Traders look for short-term price fluctuations and sometimes only hold a stock for mere minutes before selling. This means they are constantly analyzing stocks to find the next deal. If you’re a trader, you can’t just skip a day and leave your portfolio to fend for itself. You constantly have to tend to its needs, be at its beck and call, and continually feed it more money. For those reasons, trading is most like…. having a newborn baby.
If you’re feeling tricked and thinking WTF humans aren’t pets, hear me out. While trading gets lumped in as an investing strategy, it isn’t actually investing. Investing refers to long-term buy and hold strategies, which trading is not. It’s a short-term strategy. So it requires the most effort and time and isn’t even an investing strategy, just like a kid requires constant attention and isn’t a pet.
Even worse is that unlike children, trading often doesn’t even reward you for all of your efforts. In fact, well over half of traders lose money. That’s because it is really hard to predict short-term market fluctuations without insider knowledge. Think back to GameStop. If all traders knew the price was going to rise, they all would have bought the stock, and then sold it before it dropped again. But not all of them did. Once the price fell, traders lost a whopping $27 billion altogether. Just like it’s hard to predict a newborn’s behavior, it’s also hard to predict a stock price’s behavior in the short term.
Overall, the amount of time and effort required to be a successful trader is extraordinarily high compared to what it takes to be a profitable investor. Because of this, trading can’t even be compared to owning a pet, but rather it’s more like having a child.
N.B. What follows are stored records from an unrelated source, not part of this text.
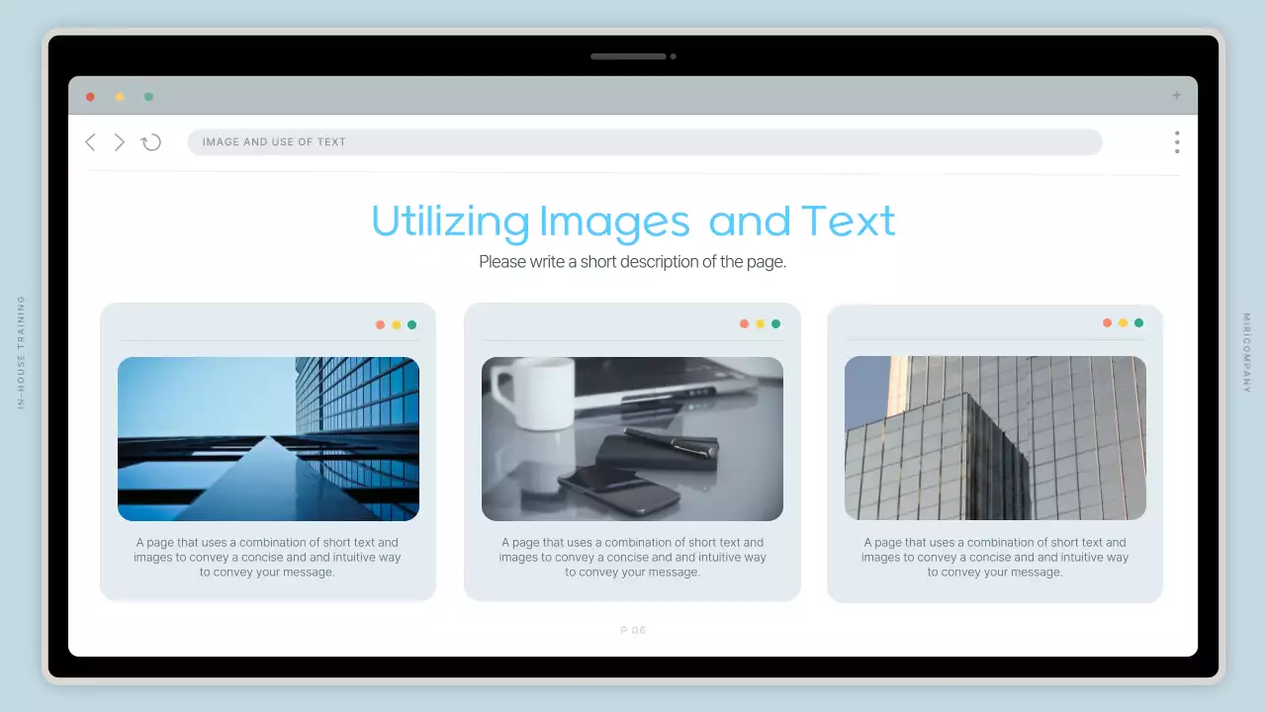Open the three-dot vertical menu
The image size is (1266, 712).
point(1177,142)
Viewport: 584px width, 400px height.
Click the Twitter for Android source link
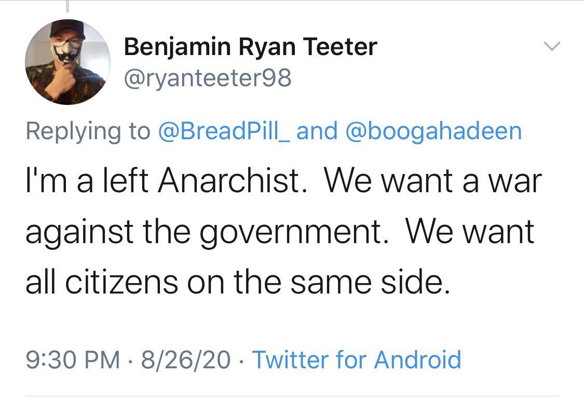[357, 359]
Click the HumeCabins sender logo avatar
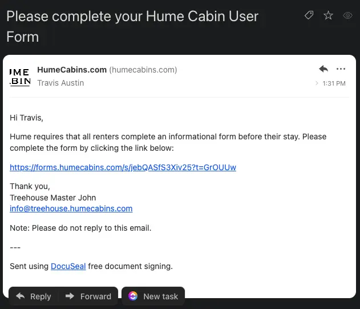This screenshot has height=309, width=360. click(x=20, y=77)
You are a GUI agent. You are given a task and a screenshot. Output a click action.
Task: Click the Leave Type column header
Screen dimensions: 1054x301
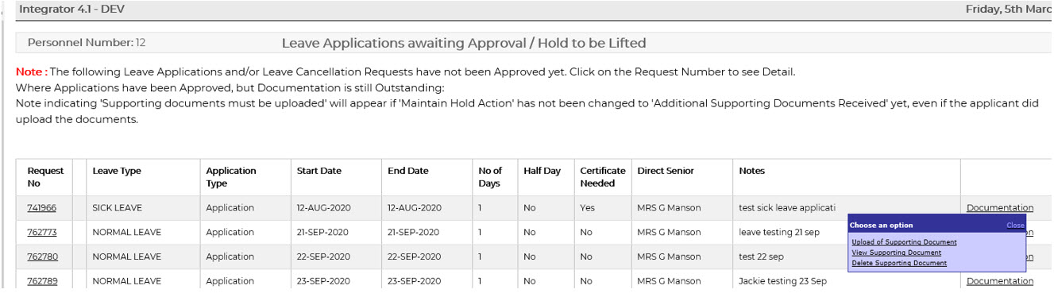click(x=117, y=171)
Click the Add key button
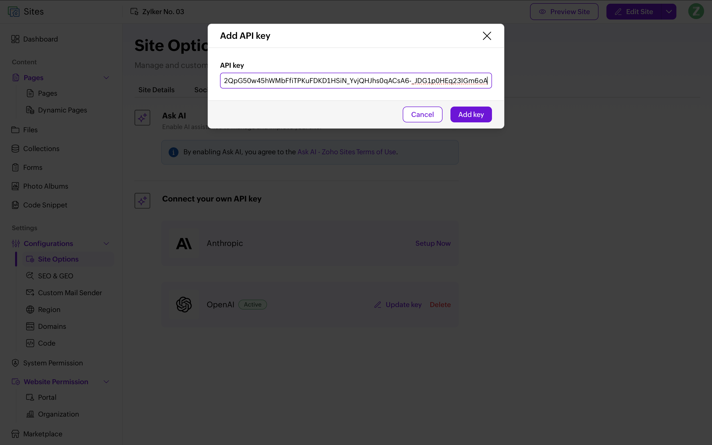Viewport: 712px width, 445px height. pos(471,114)
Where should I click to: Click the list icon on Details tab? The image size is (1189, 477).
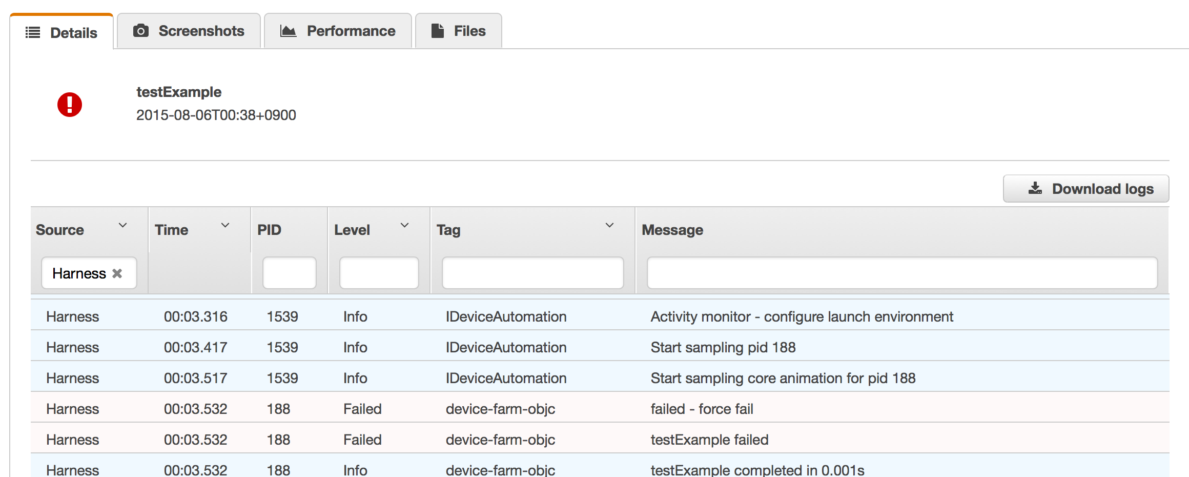click(x=33, y=33)
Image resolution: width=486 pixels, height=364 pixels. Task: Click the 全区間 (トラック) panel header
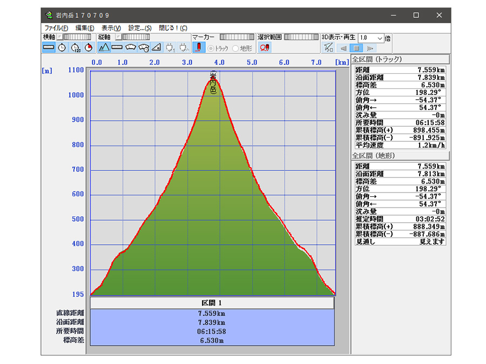[400, 59]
Which Strategy Should You Adopt?
Unless you want to take on the stress and risk associated with trading, I’d cancel that strategy out because you’ll probably end up losing money.
So now you’re left with value investing or passive investing and while you may be a dog person, I’d still recommend avoiding value investing. If you can find a company that is undervalued, you can make a great return, but these hidden gems are difficult and time-consuming to find. Again, if it were easy, we would all be billionaires like Warren Buffett.
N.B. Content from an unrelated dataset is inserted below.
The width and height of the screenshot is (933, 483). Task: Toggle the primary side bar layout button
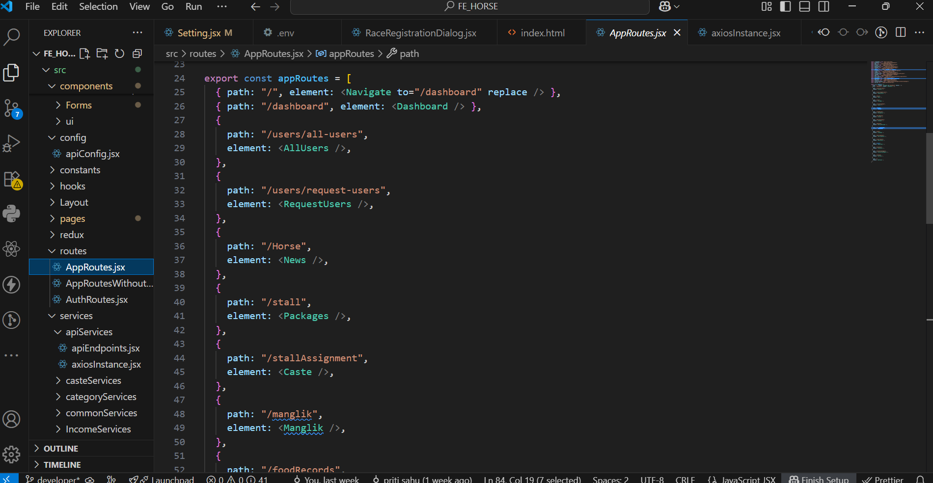point(786,6)
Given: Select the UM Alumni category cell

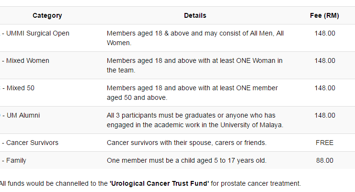Looking at the screenshot, I should pyautogui.click(x=21, y=115).
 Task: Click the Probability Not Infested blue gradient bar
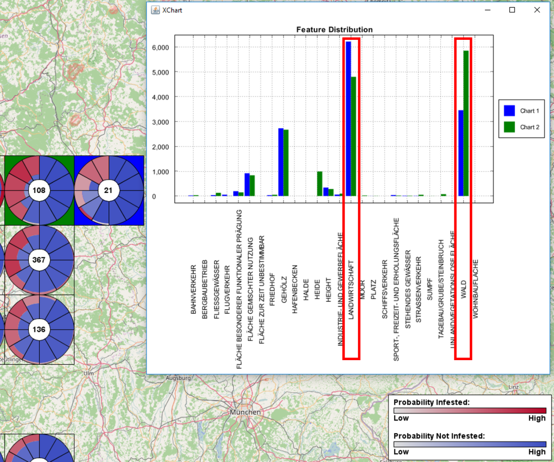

Passive investing is the strategy I use and what I would recommend for most people. It’s extremely low maintenance and provides great returns. If you still want to have a little fun with your money, you can use a passive investing strategy for most of your money and then set up a separate “fun money” account.
To do this, calculate your retirement savings goal, and set up automatic contributions to your retirement accounts to make sure you’ll reach your goal. After that, you can splurge on trendy stocks in a separate fun money account. That way, you aren’t compromising your long-term plan, and you can avoid getting FOMO whenever you hear about the latest hot stock.
Because at the end of the day, your money should be working for you, not making you work for it. Save the hard work for raising your kids and training your pets.